• [Stored items from a collection]

· · · · · · ·

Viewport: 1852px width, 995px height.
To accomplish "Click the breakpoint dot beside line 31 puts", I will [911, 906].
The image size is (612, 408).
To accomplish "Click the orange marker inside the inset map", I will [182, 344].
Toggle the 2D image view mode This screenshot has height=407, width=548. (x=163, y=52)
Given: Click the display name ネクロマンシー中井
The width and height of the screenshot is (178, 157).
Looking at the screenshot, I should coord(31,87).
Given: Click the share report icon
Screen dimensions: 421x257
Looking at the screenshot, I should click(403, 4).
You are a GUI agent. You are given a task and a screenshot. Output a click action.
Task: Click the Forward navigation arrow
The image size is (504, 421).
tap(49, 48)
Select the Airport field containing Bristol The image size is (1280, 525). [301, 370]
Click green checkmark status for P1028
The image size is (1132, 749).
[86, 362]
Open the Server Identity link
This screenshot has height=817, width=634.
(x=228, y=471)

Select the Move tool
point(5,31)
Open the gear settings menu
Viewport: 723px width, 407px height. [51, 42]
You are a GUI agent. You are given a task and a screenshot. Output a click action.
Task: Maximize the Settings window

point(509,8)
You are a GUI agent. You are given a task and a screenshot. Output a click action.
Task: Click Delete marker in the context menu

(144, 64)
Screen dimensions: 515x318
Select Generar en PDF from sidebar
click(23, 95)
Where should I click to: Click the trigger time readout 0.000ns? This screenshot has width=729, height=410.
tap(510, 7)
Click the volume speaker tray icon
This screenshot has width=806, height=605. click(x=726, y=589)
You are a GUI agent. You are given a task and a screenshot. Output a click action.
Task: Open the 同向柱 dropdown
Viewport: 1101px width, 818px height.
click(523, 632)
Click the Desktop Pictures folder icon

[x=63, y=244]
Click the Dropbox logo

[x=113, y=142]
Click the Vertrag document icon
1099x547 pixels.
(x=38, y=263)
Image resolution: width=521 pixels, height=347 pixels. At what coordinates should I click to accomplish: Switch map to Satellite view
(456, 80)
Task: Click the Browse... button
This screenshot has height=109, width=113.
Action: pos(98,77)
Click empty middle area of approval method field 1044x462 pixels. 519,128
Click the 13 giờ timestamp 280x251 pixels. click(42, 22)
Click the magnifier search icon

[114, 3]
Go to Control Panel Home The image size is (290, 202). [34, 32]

· · · · · · ·

• [Task details]
All the records above need to be transcribed exactly and in full.

• [Result for this task]
Viewport: 1852px width, 995px height.
To accomplish "Click the breakpoint dot beside line 31 puts", I will [911, 906].
The image size is (612, 408).
To accomplish "Click the orange marker inside the inset map", I will [182, 344].
Toggle the 2D image view mode This screenshot has height=407, width=548. (x=163, y=52)
Given: Click the display name ネクロマンシー中井
The width and height of the screenshot is (178, 157).
Looking at the screenshot, I should coord(31,87).
Given: Click the share report icon
Screen dimensions: 421x257
Looking at the screenshot, I should click(403, 4).
You are a GUI agent. You are given a task and a screenshot. Output a click action.
Task: Click the Forward navigation arrow
The image size is (504, 421).
tap(49, 48)
Select the Airport field containing Bristol The image size is (1280, 525). [301, 370]
Click green checkmark status for P1028
The image size is (1132, 749).
[86, 362]
Open the Server Identity link
This screenshot has height=817, width=634.
(x=228, y=471)

Select the Move tool
point(5,31)
Open the gear settings menu
Viewport: 723px width, 407px height. [51, 42]
You are a GUI agent. You are given a task and a screenshot. Output a click action.
Task: Maximize the Settings window

point(509,8)
You are a GUI agent. You are given a task and a screenshot. Output a click action.
Task: Click Delete marker in the context menu

(144, 64)
Screen dimensions: 515x318
Select Generar en PDF from sidebar
click(23, 95)
Where should I click to: Click the trigger time readout 0.000ns? This screenshot has width=729, height=410.
tap(510, 7)
Click the volume speaker tray icon
This screenshot has width=806, height=605. click(x=726, y=589)
You are a GUI agent. You are given a task and a screenshot. Output a click action.
Task: Open the 同向柱 dropdown
Viewport: 1101px width, 818px height.
click(523, 632)
Click the Desktop Pictures folder icon

[x=63, y=244]
Click the Dropbox logo

[x=113, y=142]
Click the Vertrag document icon
1099x547 pixels.
(x=38, y=263)
Image resolution: width=521 pixels, height=347 pixels. At what coordinates should I click to accomplish: Switch map to Satellite view
(456, 80)
Task: Click the Browse... button
This screenshot has height=109, width=113.
Action: pos(98,77)
Click empty middle area of approval method field 1044x462 pixels. 519,128
Click the 13 giờ timestamp 280x251 pixels. click(42, 22)
Click the magnifier search icon

[114, 3]
Go to Control Panel Home The image size is (290, 202). [34, 32]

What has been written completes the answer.